Earlier this year, it axed its tied-advice service, resulting in the loss of 650 jobs for advisers at the bank.
The move left the bank with just its whole-of-market advice arm, and its execution-only service.
HSBC’s decision to convert to restricted advice mimics that of many of its peers.
Platform giant Skandia has already set out its proposition in the restricted market, while scores of other businesses – including Quilter and City Asset Management – are also converting.
HSBC’s move means it is free to work with a small panel of ‘partner’ asset managers, rather than offer the whole investment fund universe to clients.
Under its new structure, the bank will work with around 15-20 fund groups, offering a restricted white list of around 40 funds to clients.
However, it is understood there will be very little change to the list of funds it already offers clients, as the bank currently only works with a selected number of partners.
The change comes amid pressure on the industry from the FSA which is moving firms to a model which sees them limit the range of funds consumers can buy.
Problems with failed schemes – in particular Arch Cru – and the subsequent collapse of a number of IFA businesses who sold such products, have damaged confidence in the financial services sector.
Arch Cru, Keydata and other failed schemes have also resulted in an increasing number of special levies on advisers and wealth managers to cover the cost of failed products.
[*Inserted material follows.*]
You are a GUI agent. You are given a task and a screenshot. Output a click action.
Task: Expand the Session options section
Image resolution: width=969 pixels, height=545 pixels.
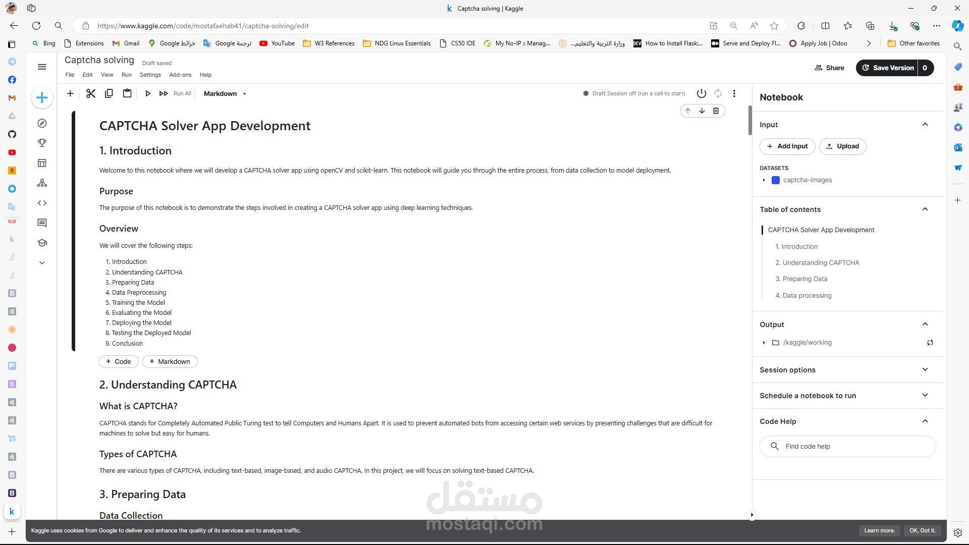click(925, 370)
The new approach – limiting consumer choice and putting the onus on big firms and buy lists – is designed to prevent another failure on the scale of Arch cru.
The thinking is that if large networks restrict customer choice, if any funds do subsequently collapse, the onus will clearly be on them to cover any losses.
However, it also potentially gives big distributors the power to squeeze asset managers, allowing them to ask for generous terms which groups will have to pay if they are to get onto valuable buy lists.
HSBC said it would not charging fund groups a fee to get on to its buy list.